Scan the records that follow, and whenever a line has the word "layer", copy it.

┌─ Task material

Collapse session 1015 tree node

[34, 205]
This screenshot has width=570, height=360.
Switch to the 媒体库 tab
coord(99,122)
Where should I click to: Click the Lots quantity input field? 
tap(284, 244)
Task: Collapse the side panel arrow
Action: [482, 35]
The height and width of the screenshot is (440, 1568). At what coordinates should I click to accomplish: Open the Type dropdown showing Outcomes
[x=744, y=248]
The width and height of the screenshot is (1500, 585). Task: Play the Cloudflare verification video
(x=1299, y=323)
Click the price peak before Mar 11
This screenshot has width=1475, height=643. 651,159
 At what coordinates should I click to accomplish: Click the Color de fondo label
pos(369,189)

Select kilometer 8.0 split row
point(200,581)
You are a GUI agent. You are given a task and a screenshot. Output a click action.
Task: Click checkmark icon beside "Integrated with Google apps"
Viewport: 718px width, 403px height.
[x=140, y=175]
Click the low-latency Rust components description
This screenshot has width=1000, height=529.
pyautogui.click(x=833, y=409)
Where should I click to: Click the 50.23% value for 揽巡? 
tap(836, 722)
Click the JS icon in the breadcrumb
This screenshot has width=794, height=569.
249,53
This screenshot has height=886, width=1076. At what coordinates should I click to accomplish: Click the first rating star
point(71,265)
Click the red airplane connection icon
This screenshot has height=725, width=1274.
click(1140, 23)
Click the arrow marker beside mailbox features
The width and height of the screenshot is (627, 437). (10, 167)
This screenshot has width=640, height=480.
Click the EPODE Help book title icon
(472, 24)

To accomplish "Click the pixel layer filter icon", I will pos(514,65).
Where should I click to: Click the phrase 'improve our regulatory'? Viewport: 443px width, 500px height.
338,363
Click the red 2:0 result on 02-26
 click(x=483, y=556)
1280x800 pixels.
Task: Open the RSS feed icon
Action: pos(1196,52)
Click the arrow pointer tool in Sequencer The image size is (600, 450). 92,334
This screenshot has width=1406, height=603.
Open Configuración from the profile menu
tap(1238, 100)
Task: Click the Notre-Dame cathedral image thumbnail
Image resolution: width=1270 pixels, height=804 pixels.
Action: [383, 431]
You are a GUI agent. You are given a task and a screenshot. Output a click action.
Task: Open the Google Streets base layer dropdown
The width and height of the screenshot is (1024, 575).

└─

= Solution =
To accomplish "Click the pixel layer filter icon", I will pos(514,65).
Task: Open the Google Streets base layer dropdown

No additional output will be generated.